• **What you will do**
All lines from the one with "Административное право (109, 179)" to the end of the listing below are to be transcribed exactly; both end lines are included, and no other lines are.

--- Available records ---

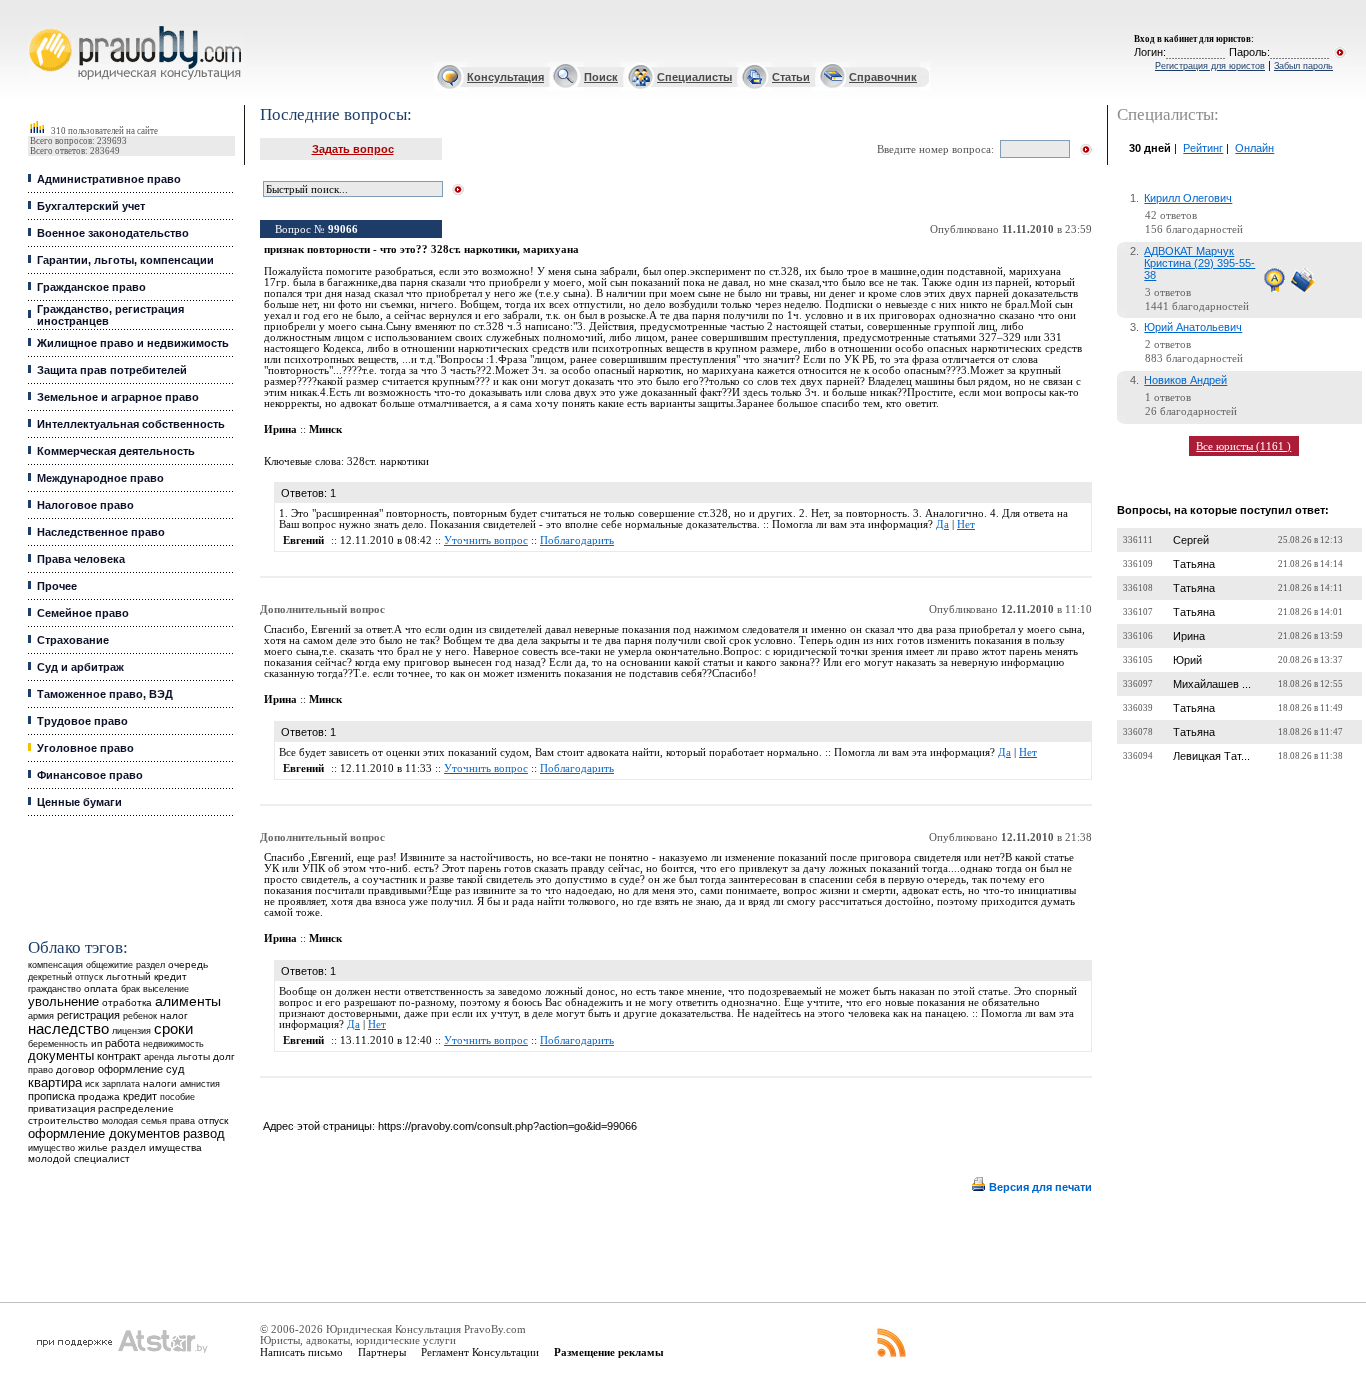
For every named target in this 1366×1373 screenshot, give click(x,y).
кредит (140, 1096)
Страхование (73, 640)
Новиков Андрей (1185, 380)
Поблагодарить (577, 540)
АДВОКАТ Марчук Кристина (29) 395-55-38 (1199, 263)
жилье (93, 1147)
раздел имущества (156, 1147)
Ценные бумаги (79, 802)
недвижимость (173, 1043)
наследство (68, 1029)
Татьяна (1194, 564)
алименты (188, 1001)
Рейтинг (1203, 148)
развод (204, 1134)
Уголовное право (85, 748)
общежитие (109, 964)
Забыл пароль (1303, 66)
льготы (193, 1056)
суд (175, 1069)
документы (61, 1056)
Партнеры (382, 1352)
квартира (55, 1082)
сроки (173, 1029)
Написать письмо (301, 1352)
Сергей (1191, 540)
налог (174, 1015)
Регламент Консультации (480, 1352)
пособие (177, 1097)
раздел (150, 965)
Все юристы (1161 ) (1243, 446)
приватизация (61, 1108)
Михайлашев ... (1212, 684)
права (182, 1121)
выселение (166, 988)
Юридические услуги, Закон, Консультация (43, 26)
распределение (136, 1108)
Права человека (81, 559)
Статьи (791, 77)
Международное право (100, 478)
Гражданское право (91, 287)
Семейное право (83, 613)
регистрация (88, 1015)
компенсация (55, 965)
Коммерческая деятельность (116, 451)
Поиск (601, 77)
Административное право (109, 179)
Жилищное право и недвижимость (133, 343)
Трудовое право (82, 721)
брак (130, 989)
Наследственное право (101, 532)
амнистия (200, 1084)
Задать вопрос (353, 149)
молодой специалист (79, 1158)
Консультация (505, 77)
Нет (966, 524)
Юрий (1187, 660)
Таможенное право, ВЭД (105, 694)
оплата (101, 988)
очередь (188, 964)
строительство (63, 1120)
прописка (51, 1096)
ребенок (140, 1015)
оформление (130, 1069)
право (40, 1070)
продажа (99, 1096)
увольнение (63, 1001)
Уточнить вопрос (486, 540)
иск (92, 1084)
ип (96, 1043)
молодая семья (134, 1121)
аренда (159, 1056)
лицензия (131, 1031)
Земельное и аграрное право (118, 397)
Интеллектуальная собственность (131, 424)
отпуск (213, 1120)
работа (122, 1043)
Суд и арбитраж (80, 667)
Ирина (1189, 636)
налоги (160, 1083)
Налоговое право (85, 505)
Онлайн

---

• **Solution to this exercise**
Административное право (109, 179)
Жилищное право и недвижимость (133, 343)
Трудовое право (82, 721)
брак (130, 989)
Наследственное право (101, 532)
амнистия (200, 1084)
Задать вопрос (353, 149)
молодой специалист (79, 1158)
Консультация (505, 77)
Нет (966, 524)
Юрий (1187, 660)
Таможенное право, ВЭД (105, 694)
оплата (101, 988)
очередь (188, 964)
строительство (63, 1120)
прописка (51, 1096)
ребенок (140, 1015)
оформление (130, 1069)
право (40, 1070)
продажа (99, 1096)
увольнение (63, 1001)
Уточнить вопрос (486, 540)
иск (92, 1084)
ип (96, 1043)
молодая семья (134, 1121)
аренда (159, 1056)
лицензия (131, 1031)
Земельное и аграрное право (118, 397)
Интеллектуальная собственность (131, 424)
отпуск (213, 1120)
работа (122, 1043)
Суд и арбитраж (80, 667)
Ирина (1189, 636)
налоги (160, 1083)
Налоговое право (85, 505)
Онлайн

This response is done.